We can only blame ourselves that Rand Paul’s inquiry as to whether Dr. Levine would support hormone therapy, puberty blockers, or mutilative surgery for minors confused about gender has met accusations of “transphobia” and extremism. Never mind that shielding children from harmful treatment in service of a political agenda is the absolute least we should expect of a respectable right in the debate over transgenderism. Conservatives have so fully abdicated our role here that a mild, moderate presentation of the conservative position is now denounced almost universally as miles beyond the pale. Nobody can pretend to be surprised that Ryan T. Anderson’s book got banned by Amazon; for years we’ve granted tacit credence to the left’s belief that trans-skepticism is a heresy against the ever-changing soft science of ever-changing genders, incurring latae sententiae excommunication from the ranks of respectable, intelligent people. We invite them to trample on us, then squeal in disbelief when they take us up on the offer.

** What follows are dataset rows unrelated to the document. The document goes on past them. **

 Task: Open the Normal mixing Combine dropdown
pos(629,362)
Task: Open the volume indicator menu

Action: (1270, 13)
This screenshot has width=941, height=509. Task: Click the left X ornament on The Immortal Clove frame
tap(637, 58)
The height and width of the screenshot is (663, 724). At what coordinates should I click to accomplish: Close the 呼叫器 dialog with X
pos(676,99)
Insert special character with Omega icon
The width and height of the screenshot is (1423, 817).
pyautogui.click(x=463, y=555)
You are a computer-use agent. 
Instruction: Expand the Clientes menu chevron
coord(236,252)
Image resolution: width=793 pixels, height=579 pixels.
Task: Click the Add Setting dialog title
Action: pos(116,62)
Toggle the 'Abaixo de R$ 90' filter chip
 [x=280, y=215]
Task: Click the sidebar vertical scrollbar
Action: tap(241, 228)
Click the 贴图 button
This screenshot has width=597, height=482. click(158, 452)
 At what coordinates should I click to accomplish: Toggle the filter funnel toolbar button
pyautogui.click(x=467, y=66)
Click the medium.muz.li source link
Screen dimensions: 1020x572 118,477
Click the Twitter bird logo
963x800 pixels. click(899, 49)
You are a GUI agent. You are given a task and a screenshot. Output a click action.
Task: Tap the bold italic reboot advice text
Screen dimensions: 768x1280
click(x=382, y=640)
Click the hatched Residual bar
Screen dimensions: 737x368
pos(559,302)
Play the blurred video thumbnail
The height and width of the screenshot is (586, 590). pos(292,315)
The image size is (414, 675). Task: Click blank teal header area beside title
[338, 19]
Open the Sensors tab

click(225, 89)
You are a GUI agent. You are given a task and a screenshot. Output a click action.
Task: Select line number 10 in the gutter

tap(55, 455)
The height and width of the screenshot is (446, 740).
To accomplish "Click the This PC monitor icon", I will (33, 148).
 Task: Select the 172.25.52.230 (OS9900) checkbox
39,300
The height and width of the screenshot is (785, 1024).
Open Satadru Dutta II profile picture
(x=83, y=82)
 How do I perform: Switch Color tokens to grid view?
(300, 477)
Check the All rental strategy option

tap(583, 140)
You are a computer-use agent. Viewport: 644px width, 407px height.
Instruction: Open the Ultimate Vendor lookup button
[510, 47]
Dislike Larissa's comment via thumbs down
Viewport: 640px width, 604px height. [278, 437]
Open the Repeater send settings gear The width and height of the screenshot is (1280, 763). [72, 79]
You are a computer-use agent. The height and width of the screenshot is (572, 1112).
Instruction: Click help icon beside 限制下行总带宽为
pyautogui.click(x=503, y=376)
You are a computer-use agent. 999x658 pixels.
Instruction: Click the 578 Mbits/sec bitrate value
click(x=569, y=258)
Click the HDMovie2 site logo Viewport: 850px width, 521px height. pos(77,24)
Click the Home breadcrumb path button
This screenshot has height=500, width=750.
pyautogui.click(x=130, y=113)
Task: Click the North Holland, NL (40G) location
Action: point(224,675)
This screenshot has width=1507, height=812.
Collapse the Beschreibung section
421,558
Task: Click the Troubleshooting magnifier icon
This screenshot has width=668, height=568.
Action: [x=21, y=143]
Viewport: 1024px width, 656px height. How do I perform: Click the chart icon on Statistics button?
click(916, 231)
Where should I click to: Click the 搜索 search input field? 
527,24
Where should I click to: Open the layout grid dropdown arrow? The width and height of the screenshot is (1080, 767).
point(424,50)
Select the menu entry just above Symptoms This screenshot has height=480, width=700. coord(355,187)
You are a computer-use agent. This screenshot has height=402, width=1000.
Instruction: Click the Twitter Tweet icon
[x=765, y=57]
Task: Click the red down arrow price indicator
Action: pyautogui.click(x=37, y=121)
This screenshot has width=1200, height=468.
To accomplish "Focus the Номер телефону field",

No Republican senator has even thought to suggest that a man who is convinced he is a woman might have personal troubles that disqualify him from holding a high-ranking position in the nation’s public health apparatus. The mere idea that any of them could, after years of giving up on an entirely winnable issue, is laughable. We have admitted to the world that Richard is Rachel and Bruce is Caitlyn and everything they’re telling you is entirely correct but please don’t let them act on it too much (though we can’t explain to you why you shouldn’t).

Voltaire got very little right, but one warning still rings true: “Those who can make you believe absurdities can make you commit atrocities.” We might find the atrocities both much less common and much more easily combatted if we could manage, at the very least, to keep the obvious absurdities out of our own mouths.